3. They assume you’re set in your ways and won’t be enthusiastic to try new ways of doing things.
4. They’re concerned you might not play nicely with younger workers.
5. They assume you want too much money and would be offended by a lower salary than you had in your last job.
These are all problems you can discuss in your interview and explain why you think they might not be relevant. There’s no fixed solution to the last three worries as they differ from one person to another. It’s wise to develop your own authentic way to address these fears. It is hard out there, but there are ways you can stand above it. It takes stamina and determination, and you can do it.
Check out smaller companies and nonprofits that tend to appreciate the experience and skills that come with age. They might prefer a grown-up in the workplace. A fresh college graduate can’t step in and do the job that an older worker typically can. Employers would love the loyalty and calmness you’ll bring to the workplace. They also know the advantages of the extensive network a more senior worker can get to the job. There is naturally not as much ramping up necessary.
These days, job seeking is challenging no matter your age, so your attitude is the most crucial factor in your success. I know several folks in their twenties who have been searching for a job for over a year. Looking at job ads is not as helpful as knowing a contact at a business.
Check with everyone you know about career opportunities, and check out job consulting agencies for help. While finding work after 50 might be challenging, it mainly depends on you and your desired career field. Some businesses consider younger workers to pay less and load more labour onto fewer workers.
Put your efforts into jobs that emphasize experience and maturity. Consider becoming retrained in a field that appreciates your age or avoids age discrimination. Don’t limit your search to one sort of job. Don’t give up whatever you do; instead, keep looking for innovative solutions to find something that fits you
To be effective and accepted in a workplace, you need to know some small tips. First of all, prepare an updated resume. Don’t forget to add the latest related experiences and skills and remove outdated and irrelevant job experiences. Remember that the employees want you to be up to speed on technology, so take some courses on the required applications and software.
The second and most critical point is how you appear in the interview. The first impression is the key to acceptance. Thus, be prepared to talk about yourself and emphasize the related experiences.

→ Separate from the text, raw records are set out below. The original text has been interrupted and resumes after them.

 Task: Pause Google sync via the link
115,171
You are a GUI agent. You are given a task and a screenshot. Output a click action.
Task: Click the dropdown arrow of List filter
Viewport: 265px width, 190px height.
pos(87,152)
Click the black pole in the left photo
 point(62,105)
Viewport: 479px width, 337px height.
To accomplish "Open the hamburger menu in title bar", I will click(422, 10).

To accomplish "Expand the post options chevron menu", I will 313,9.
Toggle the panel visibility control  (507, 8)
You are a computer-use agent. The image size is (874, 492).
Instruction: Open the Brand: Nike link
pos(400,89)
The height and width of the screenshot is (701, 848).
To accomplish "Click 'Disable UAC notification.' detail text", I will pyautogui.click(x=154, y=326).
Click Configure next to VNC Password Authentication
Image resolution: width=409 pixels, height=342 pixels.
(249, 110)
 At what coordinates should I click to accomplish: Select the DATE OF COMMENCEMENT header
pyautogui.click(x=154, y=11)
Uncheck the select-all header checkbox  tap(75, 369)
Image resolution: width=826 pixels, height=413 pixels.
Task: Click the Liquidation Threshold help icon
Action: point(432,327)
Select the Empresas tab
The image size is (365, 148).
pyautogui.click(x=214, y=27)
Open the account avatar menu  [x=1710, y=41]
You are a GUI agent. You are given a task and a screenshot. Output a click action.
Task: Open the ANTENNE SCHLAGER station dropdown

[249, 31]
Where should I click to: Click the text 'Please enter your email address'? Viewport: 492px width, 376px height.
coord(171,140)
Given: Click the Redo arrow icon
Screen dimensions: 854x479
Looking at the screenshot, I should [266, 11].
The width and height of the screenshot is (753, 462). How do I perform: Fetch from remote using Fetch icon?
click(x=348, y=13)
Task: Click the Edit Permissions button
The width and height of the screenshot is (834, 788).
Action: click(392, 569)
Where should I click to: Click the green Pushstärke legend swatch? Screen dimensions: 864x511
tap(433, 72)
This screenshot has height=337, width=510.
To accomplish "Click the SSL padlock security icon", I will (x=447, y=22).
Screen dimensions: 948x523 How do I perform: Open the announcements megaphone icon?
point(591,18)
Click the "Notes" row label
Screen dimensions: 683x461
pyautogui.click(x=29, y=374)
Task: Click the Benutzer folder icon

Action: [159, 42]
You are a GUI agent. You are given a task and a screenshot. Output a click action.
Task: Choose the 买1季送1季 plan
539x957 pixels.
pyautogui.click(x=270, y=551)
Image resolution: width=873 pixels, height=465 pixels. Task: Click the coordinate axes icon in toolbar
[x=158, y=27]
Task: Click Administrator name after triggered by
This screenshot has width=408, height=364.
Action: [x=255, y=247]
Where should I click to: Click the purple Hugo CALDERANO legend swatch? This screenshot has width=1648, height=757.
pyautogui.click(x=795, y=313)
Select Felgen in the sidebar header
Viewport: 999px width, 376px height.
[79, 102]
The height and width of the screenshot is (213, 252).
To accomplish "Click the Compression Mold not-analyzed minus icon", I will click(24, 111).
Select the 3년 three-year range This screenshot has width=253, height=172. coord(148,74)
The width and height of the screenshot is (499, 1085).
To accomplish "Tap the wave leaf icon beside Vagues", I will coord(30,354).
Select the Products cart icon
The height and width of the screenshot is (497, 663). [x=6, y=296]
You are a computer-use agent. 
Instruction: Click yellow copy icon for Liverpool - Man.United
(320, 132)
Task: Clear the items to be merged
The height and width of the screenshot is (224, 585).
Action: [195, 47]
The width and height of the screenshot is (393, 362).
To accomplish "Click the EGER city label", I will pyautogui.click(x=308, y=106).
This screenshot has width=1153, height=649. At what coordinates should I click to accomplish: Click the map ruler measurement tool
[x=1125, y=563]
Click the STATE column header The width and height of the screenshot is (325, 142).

Bear in mind that your age is not a downside; instead, it is an advantage. Be positive and have self-confidence.
Make sure your CV has a reasonable page length. For most professionals, two pages are ideal! You don’t have much time to impress employers, so going for a lengthy paper is not a good idea. Don’t bother writing about job experiences older than 15 years, and focus on the essential parts: job title and the companies’ names and locations. There’s no need to go into details.
Note that Your CV is like a marketing document. It should emphasize what’s more relevant and recent. Instead of writing your whole career record, identify those segments in line with your current goals, and highlight them. Create a LinkedIn profile and provide its URL in your CV.
Over 90% of employers use LinkedIn to recruit new people. Not having a solid LinkedIn profile ends up with you missing out on so many great opportunities. Remember that your CV and LinkedIn profile should be consistent without being identical.